Scanii is a content detection service capable of detecting a variety of content, depending on the enabled detection engine. Content detection engines can be enabled (and disabled) on a per API key basis, giving you a large number of configuration options.

This page covers our detection engines in detail but if you are looking for API limits, you should check out our API documentation here: https://github.com/uvasoftware/openapi

Malware Detection

Scanii’s original malware detection engine has evolved significantly over the years. Today, we believe its detection capabilities are on par with leading commercial solutions — but what truly sets us apart is our speed, simplicity, and developer-first experience.

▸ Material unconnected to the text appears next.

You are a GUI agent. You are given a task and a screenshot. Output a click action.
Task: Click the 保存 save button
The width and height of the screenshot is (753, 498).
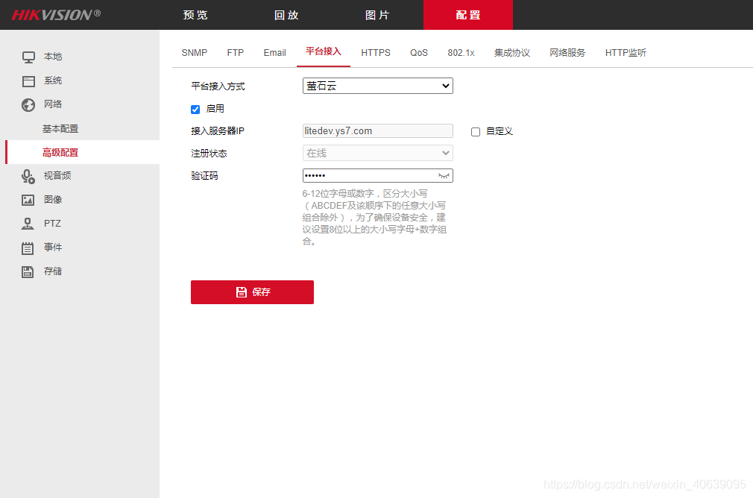[x=252, y=291]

To ensure high reliability, we use a redundant scanning setup: our proprietary engine is paired with a top-tier commercial engine as a fallback. Specifically, we OEM Sophos to augment our own detection capabilities, providing a second layer of defense without compromising performance.

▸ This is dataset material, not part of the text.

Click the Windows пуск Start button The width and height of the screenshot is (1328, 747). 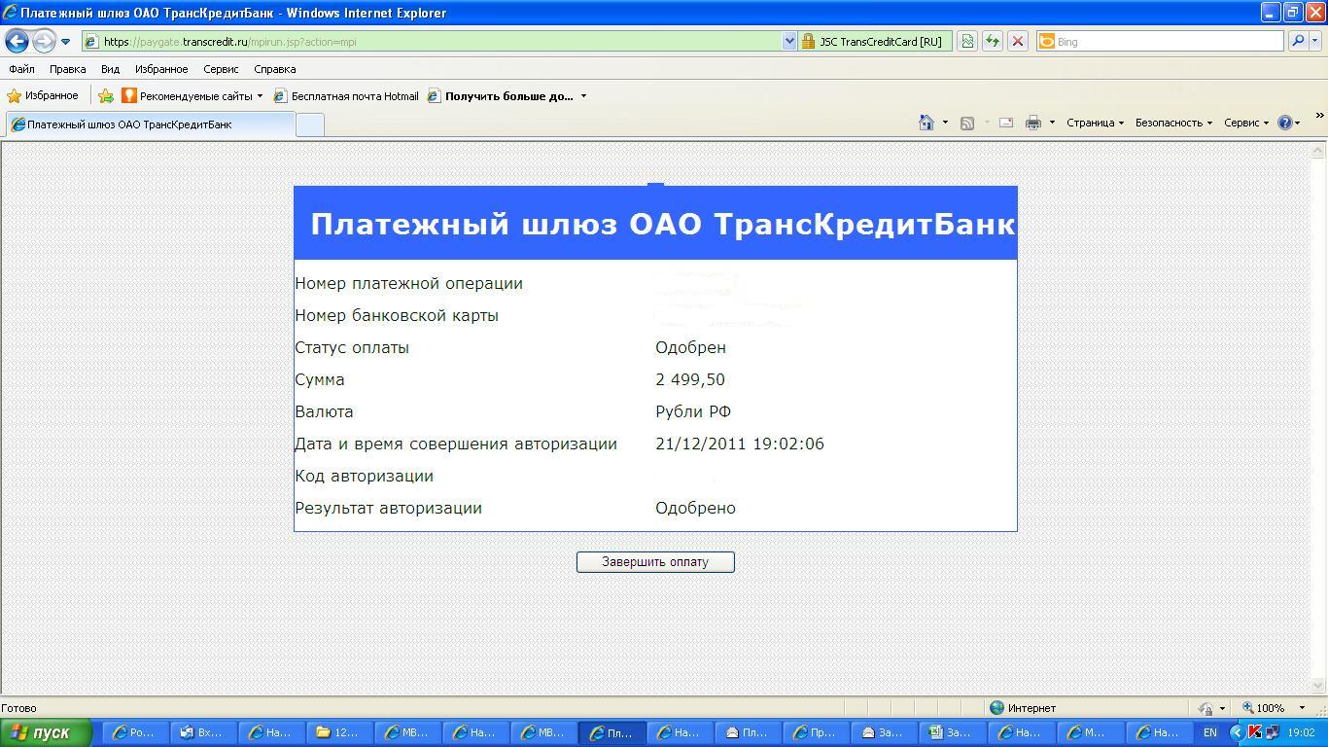click(x=46, y=732)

That said, we encourage customers to see for themselves — create a free Scanii account and try it out.

Key Features

Automatically decompresses and analyzes archive formats (e.g., ZIP, GZIP, RAR), unless password-protected.
Meta-engine approach that combines multiple detection layers for increased accuracy.
Accurately identifies the industry-standard EICAR test file.
All file types supported.
Maximum practical file size: under 2 GB.

Sample Files

You can test using the EICAR test file or sample Office documents with the EICAR string — they will be properly detected.

NSFW Image Detection

NSFW Image is a modern, AI-driven detection engine built from the ground up to detect adult, offensive, or otherwise inappropriate visual content. It leverages the latest in computer vision and machine learning for accurate and fast detection.

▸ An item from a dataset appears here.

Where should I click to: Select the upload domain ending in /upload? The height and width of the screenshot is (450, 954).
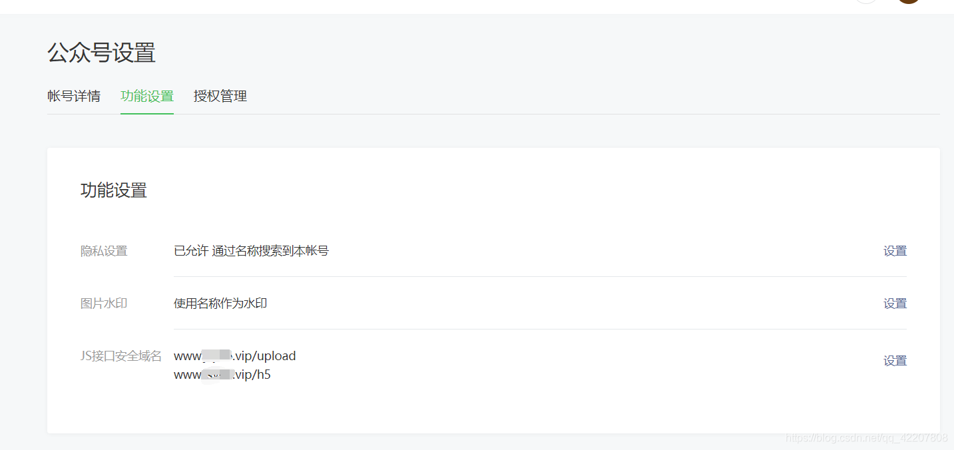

If you're concerned about inappropriate images being shared by users, enabling this engine helps mitigate that risk.

Key Features

Supports 100+ image formats (see supported types here).
Recommended minimum resolution: 640×480.
Maximum practical file size: 4 MB.
Built using state-of-the-art AI models for visual content analysis.

Sample Files

We do not currently provide NSFW image samples — but such content is readily available for testing purposes.

NSFW Language Detection

The NSFW Language engine detects profane, offensive, or inappropriate language in nearly all file types — including images of documents. Yes, even a phone camera photo of printed text with inappropriate language can be flagged.

It supports 23 languages and is powered by an open-source YARA ruleset.

🔗 NSFW Language YARA rules on GitHub

Key Features

Detects offensive language in both text and OCR-extracted images.
Supports all major file formats.
Built on open-source YARA rules, customizable for your use case.
Maximum practical file size: under 100 MB.
Note: Does not support handwritten text.

Sample Files

We do not currently provide samples, but any file (e.g., Word, PDF, TXT) containing profane or offensive language will be flagged appropriately.

FAQ

What kind of content/files does the malware engine identify as malicious?

Scanii's malware detection engine is carefully optimized for an ultra-low false positive rate. This means that legitimate files are almost never incorrectly flagged as unsafe.

Our product is designed to operate at the edge — identifying harmful content before it reaches your systems. In this context, a false positive can have real-world consequences, such as preventing a student from uploading homework or blocking an essential business document.

To ensure reliability, we focus on detecting genuinely malicious content without overreaching. For example, unlike some overly aggressive engines, we do not automatically flag all Word documents with embedded content as malicious. Such an approach would significantly increase false positives, undermining trust and usability.

Scanii prioritizes accuracy and practicality — catching the threats that matter while letting your users work without unnecessary interruptions.